[RECORD EXCERPTS]
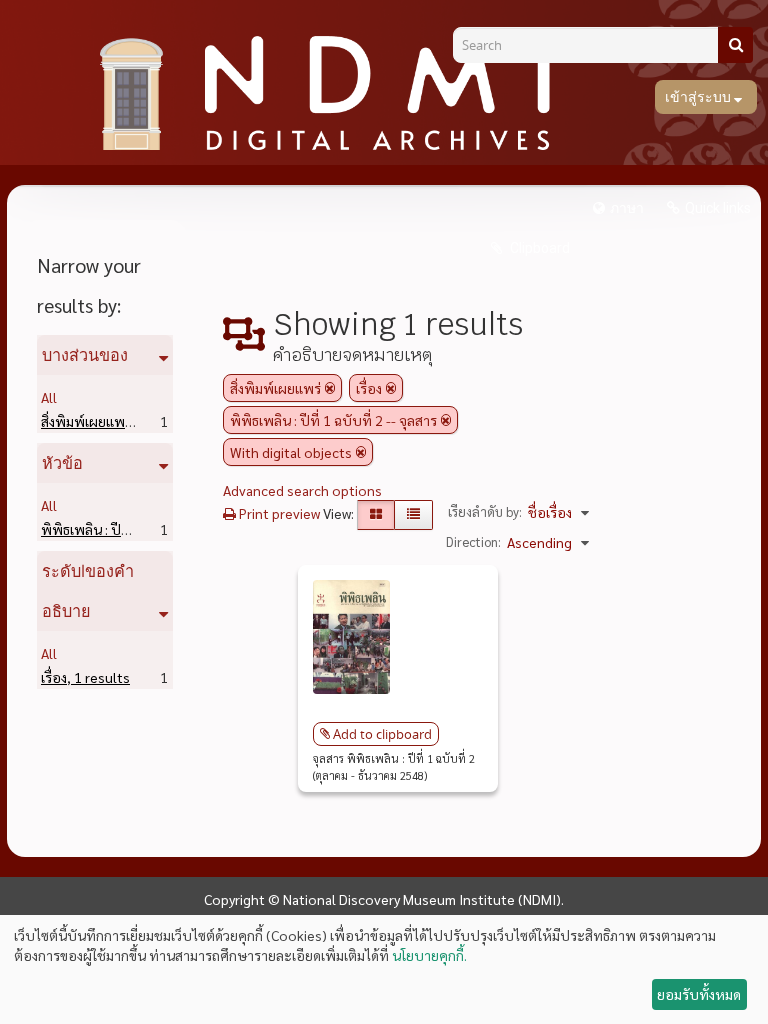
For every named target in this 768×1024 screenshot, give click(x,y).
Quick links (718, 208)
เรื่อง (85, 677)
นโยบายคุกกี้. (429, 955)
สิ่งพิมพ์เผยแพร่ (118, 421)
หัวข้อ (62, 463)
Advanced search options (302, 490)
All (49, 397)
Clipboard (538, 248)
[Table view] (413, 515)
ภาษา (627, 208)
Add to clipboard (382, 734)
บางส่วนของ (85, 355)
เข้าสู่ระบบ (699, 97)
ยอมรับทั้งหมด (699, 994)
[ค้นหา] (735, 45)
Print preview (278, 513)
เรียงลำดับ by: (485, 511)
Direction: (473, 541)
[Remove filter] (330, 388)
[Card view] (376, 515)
---
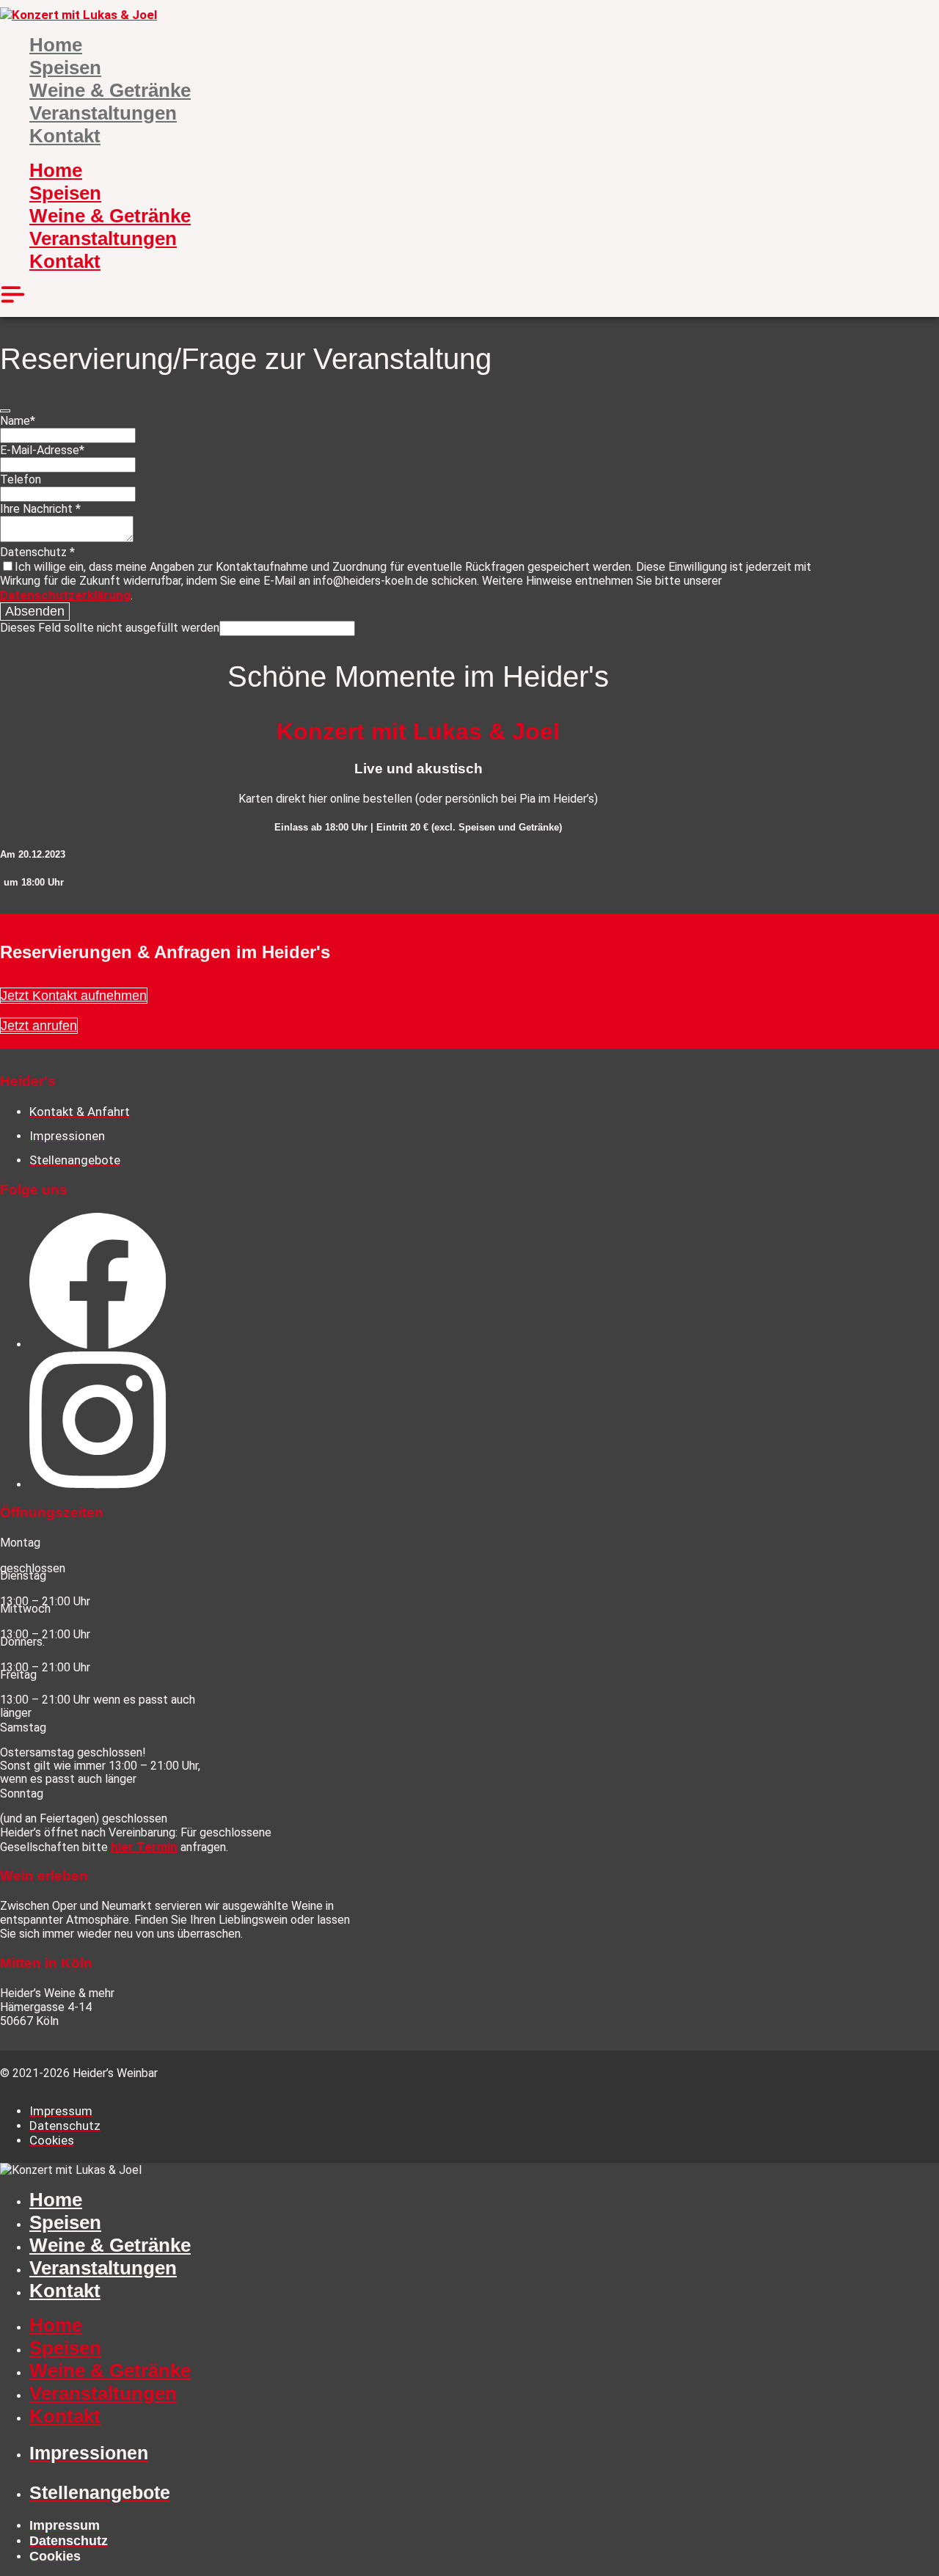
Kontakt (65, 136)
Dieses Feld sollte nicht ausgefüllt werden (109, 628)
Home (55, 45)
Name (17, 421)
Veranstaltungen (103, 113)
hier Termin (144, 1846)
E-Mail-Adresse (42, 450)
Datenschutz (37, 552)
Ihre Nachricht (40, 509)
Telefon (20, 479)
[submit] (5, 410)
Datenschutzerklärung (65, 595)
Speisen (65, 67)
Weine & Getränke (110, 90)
==
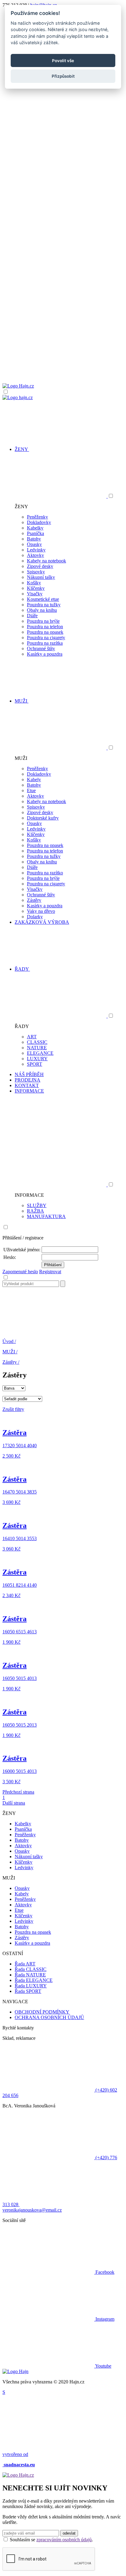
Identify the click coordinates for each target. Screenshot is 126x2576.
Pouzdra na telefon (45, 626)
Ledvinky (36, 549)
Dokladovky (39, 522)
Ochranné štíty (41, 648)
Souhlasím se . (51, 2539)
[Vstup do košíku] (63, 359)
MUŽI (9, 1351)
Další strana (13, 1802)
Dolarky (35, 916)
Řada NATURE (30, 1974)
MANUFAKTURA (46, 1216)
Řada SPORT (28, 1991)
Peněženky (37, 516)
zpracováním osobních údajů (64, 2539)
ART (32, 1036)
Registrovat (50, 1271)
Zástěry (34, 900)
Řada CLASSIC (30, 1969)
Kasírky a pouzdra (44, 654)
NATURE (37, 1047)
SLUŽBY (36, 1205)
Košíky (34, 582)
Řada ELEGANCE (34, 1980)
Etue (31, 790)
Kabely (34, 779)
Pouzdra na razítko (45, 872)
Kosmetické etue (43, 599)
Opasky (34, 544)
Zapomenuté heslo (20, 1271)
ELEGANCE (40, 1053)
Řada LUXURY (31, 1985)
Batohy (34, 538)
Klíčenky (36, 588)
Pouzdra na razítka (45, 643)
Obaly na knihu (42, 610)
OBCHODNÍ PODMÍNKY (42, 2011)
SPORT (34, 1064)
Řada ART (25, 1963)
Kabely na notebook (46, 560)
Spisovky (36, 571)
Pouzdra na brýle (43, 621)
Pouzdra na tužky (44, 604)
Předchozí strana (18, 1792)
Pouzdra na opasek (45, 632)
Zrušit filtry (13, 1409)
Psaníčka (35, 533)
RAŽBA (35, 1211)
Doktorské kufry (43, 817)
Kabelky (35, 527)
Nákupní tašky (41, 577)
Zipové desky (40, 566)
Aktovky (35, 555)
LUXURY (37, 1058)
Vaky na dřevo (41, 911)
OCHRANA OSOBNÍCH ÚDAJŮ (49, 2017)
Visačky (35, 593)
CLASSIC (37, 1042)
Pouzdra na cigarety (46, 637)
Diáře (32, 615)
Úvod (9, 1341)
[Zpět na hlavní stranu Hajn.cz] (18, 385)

[REQUIRED ACTION] The lines above from the one with "Řada CLASSIC (30, 1969)" through the one with "Obaly na knihu (42, 610)" are to be duplicated exactly, ends included, with nothing added.

[ANSWER SPACE]
Řada CLASSIC (30, 1969)
Kasírky a pouzdra (44, 654)
NATURE (37, 1047)
SLUŽBY (36, 1205)
Košíky (34, 582)
Řada ELEGANCE (34, 1980)
Etue (31, 790)
Kabely (34, 779)
Pouzdra na razítko (45, 872)
Kosmetické etue (43, 599)
Opasky (34, 544)
Zapomenuté heslo (20, 1271)
ELEGANCE (40, 1053)
Řada LUXURY (31, 1985)
Batohy (34, 538)
Klíčenky (36, 588)
Pouzdra na razítka (45, 643)
Obaly na knihu (42, 610)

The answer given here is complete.